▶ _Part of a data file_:
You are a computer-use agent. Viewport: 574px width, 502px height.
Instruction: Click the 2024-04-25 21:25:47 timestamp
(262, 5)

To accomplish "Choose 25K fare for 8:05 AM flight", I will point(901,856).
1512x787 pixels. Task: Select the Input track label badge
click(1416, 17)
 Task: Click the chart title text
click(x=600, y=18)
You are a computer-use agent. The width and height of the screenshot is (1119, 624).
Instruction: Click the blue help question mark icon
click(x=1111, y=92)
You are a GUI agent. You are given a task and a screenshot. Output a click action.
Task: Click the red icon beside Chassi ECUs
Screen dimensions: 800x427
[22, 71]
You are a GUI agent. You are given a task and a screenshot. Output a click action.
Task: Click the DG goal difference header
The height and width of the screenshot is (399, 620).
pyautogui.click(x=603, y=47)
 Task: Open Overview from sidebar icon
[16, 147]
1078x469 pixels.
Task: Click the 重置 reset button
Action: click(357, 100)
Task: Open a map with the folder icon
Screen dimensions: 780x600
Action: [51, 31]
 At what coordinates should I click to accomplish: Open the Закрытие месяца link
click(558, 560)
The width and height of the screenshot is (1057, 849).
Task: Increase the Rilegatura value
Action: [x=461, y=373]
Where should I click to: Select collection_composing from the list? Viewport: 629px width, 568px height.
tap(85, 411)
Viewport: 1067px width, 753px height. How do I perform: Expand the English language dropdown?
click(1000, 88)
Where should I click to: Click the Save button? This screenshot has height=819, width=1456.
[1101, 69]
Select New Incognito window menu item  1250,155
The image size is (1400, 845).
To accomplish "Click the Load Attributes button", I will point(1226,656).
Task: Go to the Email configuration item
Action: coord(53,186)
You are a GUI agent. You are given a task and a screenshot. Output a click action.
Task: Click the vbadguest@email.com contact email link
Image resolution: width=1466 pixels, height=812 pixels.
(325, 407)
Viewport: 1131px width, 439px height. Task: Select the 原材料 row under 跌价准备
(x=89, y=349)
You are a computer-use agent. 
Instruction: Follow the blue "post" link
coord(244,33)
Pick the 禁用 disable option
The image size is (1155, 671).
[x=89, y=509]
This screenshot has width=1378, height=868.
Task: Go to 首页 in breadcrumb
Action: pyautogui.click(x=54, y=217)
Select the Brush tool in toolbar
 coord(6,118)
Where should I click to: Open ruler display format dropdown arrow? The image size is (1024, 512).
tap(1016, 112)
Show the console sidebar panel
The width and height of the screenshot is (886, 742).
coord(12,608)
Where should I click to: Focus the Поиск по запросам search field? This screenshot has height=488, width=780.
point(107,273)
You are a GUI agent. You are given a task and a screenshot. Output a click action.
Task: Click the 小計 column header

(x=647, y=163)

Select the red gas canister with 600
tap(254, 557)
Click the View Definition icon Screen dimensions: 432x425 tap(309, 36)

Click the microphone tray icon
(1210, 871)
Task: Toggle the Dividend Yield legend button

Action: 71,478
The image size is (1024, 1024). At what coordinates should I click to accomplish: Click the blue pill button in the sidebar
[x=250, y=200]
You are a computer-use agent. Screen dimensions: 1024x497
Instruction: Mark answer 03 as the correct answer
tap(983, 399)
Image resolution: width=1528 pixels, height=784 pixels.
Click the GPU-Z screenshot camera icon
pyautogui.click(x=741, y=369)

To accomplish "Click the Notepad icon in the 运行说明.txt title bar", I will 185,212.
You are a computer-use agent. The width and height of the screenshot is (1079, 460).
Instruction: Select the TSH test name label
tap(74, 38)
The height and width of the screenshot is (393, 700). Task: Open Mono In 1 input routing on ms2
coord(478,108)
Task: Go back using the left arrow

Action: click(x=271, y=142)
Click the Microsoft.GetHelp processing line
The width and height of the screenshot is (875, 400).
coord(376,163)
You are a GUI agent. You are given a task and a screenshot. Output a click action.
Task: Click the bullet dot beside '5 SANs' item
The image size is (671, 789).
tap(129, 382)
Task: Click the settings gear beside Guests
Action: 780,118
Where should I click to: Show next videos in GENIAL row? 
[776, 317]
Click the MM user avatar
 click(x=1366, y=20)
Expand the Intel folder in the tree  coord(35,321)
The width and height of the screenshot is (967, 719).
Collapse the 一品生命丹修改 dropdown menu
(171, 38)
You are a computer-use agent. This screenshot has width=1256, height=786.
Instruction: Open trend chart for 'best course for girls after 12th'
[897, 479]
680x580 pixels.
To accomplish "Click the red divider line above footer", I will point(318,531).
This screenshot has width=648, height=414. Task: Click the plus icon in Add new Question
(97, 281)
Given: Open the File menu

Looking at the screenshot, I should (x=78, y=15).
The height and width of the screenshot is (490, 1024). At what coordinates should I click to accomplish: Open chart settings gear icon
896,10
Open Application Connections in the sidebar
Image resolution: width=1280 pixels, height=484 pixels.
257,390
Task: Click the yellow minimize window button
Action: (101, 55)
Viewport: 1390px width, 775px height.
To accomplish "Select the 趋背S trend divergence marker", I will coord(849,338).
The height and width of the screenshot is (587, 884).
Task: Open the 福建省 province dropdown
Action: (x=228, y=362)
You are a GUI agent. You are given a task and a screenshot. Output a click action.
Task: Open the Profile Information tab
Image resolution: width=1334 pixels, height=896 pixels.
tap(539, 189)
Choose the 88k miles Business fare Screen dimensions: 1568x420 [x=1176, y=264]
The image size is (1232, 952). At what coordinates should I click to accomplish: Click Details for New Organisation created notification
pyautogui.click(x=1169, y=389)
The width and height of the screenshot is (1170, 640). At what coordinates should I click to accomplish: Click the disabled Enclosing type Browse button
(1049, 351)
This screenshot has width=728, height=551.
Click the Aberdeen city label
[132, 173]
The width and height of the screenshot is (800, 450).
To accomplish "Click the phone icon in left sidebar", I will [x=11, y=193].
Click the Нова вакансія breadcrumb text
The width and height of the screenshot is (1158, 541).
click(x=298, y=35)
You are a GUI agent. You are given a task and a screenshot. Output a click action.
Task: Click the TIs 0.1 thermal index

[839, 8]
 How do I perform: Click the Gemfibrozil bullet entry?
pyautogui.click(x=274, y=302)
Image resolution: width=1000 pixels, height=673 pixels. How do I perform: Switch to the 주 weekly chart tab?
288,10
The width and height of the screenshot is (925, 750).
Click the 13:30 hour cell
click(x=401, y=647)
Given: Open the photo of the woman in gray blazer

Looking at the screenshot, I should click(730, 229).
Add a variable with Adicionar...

▶ _TASK DIRECTIONS_: Copy out each line of the material above that contains the word "fare", reproducing every such line in full.

▶ _ANSWER TO THIS TASK_:
To accomplish "Choose 25K fare for 8:05 AM flight", I will point(901,856).
Choose the 88k miles Business fare Screen dimensions: 1568x420 [x=1176, y=264]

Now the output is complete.